• Supplied material:
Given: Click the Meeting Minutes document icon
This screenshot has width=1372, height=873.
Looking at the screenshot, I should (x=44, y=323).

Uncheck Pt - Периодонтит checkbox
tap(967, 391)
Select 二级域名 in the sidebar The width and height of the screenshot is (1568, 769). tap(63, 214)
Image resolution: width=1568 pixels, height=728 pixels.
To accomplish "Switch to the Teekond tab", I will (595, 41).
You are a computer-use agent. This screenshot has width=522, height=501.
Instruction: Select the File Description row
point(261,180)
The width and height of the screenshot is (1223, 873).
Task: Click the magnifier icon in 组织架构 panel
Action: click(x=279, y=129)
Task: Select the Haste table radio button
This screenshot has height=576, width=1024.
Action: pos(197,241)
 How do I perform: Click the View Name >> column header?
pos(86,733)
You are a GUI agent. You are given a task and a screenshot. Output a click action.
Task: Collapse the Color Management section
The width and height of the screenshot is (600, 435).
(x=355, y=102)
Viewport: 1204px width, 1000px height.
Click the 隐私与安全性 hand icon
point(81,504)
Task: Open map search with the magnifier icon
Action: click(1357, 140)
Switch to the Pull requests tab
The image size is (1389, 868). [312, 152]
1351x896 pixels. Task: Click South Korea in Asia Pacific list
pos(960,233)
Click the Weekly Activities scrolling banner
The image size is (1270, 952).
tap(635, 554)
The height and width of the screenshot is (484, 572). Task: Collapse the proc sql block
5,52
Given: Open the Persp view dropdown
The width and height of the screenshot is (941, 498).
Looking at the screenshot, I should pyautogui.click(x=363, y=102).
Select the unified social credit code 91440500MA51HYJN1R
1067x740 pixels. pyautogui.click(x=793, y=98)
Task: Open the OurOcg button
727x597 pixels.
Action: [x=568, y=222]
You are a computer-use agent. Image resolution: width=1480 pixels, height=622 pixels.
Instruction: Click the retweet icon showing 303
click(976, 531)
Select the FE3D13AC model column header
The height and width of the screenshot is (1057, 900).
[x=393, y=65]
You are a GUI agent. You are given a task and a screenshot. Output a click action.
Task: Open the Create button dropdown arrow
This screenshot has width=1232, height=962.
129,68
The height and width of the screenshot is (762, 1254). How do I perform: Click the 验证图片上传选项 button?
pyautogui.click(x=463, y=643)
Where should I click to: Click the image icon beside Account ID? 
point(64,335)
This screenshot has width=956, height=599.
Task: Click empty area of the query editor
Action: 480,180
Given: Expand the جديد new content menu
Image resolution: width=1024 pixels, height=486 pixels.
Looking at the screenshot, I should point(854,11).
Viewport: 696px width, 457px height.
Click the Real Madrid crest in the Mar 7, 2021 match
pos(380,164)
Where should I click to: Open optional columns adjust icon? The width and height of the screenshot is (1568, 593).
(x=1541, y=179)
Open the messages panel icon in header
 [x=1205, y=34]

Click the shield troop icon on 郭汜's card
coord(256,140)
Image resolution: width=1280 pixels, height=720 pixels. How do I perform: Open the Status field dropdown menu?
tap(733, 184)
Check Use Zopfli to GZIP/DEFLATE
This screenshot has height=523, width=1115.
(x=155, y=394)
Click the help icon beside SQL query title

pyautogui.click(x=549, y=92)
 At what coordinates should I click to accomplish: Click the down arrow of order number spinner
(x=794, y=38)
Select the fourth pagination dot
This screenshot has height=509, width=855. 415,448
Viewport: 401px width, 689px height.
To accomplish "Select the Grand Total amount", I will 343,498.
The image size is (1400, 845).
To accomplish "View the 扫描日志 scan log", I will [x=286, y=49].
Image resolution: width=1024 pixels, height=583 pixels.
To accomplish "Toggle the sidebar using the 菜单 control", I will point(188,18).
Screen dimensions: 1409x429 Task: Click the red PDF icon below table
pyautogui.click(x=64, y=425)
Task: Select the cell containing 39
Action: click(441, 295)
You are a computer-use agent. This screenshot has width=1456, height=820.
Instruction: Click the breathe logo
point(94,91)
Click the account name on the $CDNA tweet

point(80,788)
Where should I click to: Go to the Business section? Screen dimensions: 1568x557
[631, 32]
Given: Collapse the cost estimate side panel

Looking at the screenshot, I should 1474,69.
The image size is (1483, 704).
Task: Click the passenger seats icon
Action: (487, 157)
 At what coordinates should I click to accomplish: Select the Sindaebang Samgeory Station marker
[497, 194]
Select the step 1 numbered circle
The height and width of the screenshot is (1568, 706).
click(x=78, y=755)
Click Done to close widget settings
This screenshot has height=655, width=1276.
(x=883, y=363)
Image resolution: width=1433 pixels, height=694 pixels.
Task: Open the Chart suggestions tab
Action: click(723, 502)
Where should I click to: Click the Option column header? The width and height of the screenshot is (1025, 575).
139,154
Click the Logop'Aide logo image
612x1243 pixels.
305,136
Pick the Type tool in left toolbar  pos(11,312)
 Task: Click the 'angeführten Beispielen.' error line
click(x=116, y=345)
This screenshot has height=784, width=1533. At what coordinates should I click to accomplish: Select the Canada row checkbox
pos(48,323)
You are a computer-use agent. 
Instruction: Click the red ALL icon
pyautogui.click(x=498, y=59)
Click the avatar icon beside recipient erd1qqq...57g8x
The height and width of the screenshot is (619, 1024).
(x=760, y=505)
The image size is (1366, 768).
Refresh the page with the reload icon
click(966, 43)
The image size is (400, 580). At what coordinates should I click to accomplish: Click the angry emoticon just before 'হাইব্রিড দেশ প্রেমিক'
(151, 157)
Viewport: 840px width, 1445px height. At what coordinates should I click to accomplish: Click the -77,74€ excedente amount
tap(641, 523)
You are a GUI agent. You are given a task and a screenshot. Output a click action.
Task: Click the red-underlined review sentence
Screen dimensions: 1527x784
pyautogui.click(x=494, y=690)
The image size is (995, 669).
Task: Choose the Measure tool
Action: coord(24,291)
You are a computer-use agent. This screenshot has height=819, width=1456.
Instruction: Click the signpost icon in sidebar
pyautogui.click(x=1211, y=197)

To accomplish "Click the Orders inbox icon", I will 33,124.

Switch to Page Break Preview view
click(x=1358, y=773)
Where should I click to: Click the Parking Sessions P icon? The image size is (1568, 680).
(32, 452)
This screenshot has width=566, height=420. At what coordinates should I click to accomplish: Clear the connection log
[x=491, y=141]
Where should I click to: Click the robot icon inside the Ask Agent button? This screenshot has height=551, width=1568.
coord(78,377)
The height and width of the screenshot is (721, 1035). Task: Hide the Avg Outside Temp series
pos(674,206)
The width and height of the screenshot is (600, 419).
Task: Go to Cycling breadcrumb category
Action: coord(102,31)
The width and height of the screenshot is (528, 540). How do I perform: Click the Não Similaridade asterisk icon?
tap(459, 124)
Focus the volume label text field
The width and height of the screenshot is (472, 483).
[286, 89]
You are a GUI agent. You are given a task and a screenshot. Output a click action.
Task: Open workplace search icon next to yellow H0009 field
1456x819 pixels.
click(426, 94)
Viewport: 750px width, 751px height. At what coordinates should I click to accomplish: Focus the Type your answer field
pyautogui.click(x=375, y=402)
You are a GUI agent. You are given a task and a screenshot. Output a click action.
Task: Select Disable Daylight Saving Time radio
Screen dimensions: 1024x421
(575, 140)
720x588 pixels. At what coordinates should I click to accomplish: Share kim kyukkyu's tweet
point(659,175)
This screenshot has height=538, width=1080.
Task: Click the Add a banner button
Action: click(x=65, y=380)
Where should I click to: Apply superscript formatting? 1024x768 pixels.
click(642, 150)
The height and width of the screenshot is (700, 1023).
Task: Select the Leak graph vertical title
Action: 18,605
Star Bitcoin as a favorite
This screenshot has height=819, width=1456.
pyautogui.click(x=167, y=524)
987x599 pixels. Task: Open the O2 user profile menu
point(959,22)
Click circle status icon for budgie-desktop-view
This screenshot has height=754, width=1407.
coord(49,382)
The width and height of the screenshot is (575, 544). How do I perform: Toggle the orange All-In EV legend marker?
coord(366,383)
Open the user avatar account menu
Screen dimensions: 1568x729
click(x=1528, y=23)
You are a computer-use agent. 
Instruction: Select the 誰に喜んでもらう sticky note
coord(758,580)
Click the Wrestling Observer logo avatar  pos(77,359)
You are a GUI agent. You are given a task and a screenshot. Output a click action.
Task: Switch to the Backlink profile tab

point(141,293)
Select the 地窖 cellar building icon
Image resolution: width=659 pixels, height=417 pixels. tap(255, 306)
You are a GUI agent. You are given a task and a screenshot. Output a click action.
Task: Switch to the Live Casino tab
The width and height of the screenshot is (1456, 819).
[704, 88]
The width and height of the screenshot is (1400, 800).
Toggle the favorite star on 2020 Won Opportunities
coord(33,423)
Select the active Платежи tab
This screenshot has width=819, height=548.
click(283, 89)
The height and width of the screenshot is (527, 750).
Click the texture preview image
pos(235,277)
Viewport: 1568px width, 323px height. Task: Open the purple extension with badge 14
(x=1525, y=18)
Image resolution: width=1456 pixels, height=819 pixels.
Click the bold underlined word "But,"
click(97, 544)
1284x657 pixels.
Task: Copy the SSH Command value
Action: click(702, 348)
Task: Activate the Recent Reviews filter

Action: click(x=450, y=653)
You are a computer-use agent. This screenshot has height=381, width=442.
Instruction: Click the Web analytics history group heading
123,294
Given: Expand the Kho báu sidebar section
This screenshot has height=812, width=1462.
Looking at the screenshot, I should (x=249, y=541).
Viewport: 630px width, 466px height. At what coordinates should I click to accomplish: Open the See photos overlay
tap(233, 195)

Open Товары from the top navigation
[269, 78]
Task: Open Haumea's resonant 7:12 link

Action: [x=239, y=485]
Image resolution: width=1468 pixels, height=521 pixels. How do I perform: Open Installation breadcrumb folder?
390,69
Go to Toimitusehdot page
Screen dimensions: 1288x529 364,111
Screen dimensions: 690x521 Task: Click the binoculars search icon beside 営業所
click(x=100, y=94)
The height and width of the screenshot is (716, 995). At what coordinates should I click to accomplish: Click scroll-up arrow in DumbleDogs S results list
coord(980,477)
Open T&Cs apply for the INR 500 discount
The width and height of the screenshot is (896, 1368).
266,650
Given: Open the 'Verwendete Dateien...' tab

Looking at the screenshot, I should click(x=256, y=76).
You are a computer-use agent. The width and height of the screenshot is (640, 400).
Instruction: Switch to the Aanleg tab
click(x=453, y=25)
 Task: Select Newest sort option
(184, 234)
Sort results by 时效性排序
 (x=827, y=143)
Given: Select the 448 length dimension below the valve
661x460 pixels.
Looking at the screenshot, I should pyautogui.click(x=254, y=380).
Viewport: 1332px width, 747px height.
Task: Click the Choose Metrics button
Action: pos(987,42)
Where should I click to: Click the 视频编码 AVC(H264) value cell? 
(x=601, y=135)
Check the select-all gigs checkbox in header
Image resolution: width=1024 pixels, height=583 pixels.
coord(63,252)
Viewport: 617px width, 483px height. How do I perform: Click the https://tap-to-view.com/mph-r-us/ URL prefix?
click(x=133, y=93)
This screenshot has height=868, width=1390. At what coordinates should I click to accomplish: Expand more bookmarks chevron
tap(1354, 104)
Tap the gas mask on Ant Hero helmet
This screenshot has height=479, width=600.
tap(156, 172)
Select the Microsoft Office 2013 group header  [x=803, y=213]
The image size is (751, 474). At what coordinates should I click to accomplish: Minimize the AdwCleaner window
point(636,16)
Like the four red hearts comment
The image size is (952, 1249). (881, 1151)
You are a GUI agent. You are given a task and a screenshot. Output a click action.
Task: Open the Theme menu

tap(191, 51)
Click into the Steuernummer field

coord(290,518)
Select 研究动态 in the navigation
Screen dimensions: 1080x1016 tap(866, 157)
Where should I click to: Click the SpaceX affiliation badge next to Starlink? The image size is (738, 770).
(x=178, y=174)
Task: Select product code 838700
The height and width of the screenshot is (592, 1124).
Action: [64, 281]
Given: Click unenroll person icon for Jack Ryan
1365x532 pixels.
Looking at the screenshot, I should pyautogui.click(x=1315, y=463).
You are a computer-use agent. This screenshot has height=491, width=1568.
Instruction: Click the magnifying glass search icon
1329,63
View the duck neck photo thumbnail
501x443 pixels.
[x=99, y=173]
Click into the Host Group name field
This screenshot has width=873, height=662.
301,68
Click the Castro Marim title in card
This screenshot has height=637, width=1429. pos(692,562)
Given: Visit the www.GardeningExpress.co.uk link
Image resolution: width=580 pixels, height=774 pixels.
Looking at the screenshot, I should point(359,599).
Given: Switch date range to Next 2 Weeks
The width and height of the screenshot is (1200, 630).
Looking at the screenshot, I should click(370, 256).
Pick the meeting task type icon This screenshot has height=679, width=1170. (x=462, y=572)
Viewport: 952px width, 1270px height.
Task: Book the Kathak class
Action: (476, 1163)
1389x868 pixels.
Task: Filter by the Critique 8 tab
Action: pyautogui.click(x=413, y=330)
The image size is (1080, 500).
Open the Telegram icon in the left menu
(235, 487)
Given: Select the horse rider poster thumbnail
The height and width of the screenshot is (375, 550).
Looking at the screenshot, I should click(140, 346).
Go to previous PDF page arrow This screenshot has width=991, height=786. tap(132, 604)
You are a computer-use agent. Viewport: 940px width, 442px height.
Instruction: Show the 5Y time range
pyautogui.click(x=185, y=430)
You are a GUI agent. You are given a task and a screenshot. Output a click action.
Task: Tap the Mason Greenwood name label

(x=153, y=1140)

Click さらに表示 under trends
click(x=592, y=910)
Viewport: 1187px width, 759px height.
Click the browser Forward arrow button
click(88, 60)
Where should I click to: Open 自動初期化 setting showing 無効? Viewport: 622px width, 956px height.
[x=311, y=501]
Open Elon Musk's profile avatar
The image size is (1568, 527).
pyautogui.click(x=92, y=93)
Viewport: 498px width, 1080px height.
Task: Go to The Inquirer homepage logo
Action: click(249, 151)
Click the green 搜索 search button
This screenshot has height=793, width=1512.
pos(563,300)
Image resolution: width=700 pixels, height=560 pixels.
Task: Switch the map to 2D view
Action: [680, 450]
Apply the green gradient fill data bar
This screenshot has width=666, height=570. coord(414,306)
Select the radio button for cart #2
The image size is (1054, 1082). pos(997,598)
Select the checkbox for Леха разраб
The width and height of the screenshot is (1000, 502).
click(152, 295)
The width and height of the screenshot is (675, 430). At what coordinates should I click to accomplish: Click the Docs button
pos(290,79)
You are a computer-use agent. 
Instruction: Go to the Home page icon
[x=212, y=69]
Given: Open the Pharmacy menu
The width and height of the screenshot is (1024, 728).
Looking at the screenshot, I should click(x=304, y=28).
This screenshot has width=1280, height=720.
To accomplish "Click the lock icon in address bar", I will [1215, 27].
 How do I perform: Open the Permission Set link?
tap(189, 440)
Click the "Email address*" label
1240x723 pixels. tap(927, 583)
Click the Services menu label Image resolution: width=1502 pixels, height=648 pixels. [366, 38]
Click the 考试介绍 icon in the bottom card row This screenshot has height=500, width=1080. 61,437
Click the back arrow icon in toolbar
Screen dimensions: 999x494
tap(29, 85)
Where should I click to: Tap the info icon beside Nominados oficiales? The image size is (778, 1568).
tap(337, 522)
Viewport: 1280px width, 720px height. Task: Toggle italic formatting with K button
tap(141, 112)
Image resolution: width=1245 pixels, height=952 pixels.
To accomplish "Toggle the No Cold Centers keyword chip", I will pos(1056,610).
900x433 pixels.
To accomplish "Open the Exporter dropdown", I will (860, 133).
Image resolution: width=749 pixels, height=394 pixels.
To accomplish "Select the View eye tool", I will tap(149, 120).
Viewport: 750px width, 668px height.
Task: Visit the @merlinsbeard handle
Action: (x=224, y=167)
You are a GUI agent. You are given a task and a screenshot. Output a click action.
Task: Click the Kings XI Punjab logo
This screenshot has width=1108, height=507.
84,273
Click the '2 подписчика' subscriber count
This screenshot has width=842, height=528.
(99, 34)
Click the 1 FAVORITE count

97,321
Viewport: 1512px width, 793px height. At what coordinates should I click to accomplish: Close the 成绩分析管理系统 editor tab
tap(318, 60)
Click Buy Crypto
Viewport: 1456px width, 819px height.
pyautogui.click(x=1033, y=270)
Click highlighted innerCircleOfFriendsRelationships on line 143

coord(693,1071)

• Exercise brief:
The answer must be every line of the entries that includes the word "toolbar".

• Written solution:
Pick the Type tool in left toolbar  pos(11,312)
Click the back arrow icon in toolbar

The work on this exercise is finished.